With more and more applications done on the web, it's not surprising that Crunchyroll knew it had a moneymaking opportunity on its hands, but the question was how to do it. Despite alienating visitors to the site who wanted a return to the breadth of CR's catalog, this was a smart move. For a small membership fee, which they had offered before in order to recoup the extraordinary costs of running such a site, viewers can watch episodes quickly after they aired (non-paying members can watch them a week later).

It remains to be seen if more companies will partner with Crunchyroll and if this approach will restrain illegal distribution and even "save" anime beyond Japan.


  1. Interesting...

    I would like to explore more anime out there, but it's so vast, I don't know where to start. for example, I see a lot of manga titles in Previews, but it gets a little confusing. Also, I hate picking up a title in the middle of a story and try to catch up (something I don't like about any comic book series).

    Back to animation: There's a lot of anime titles that have become "classics" over the years, like "Vampire Hunter D" that I would check out just to see what the hubbub is all about.

    Other than raiding your DVD library, ;-) is there a site that lists titles and synopsis (maybe a picture or two) of what's out there?

  2. You are welcome to raid my library, Cranky.
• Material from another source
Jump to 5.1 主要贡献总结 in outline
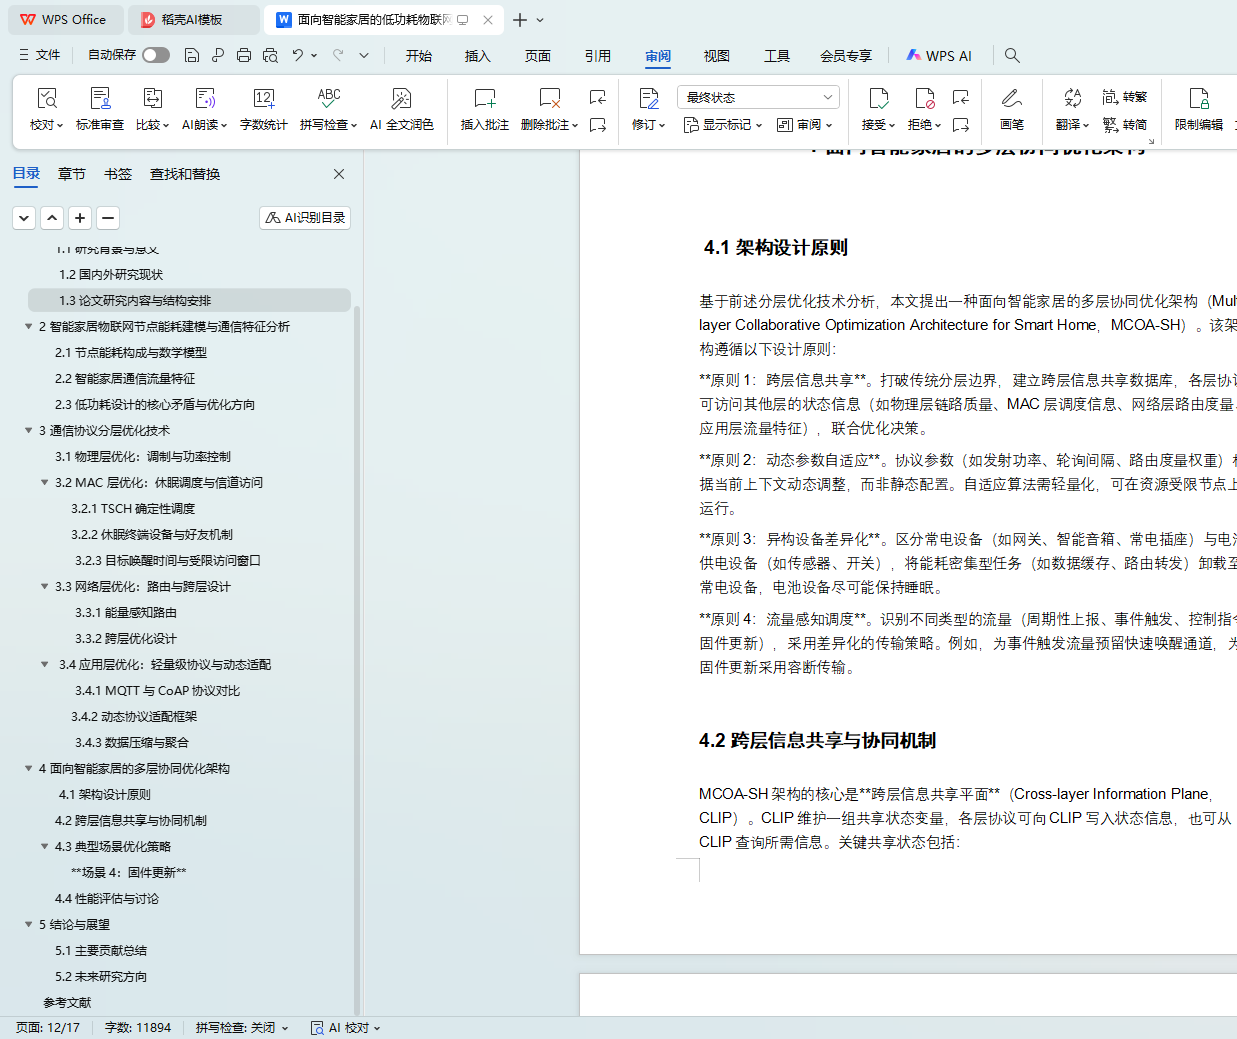 101,950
I would be thrilled to show you some titles that I think you would be interested in.

    But to answer your other question about anime/manga reviews, here is an excellent site: They review almost everything and do a nice job of it. Initially they were called animeondvd and they would review the story as well as the DVD (like how good the sound is, packaging and other extras).

    Here is a review of Vampire Hunter D (the 80s version):

    and one of the recent one, Vampire Hunter D: Bloodlust:


    If you see a title that you are interested in, look it up here. If you can't find it, ask me and I'll find a good site for you.

    I'm planning for one of my future posts to be a review of DeathNote which you might find interesting.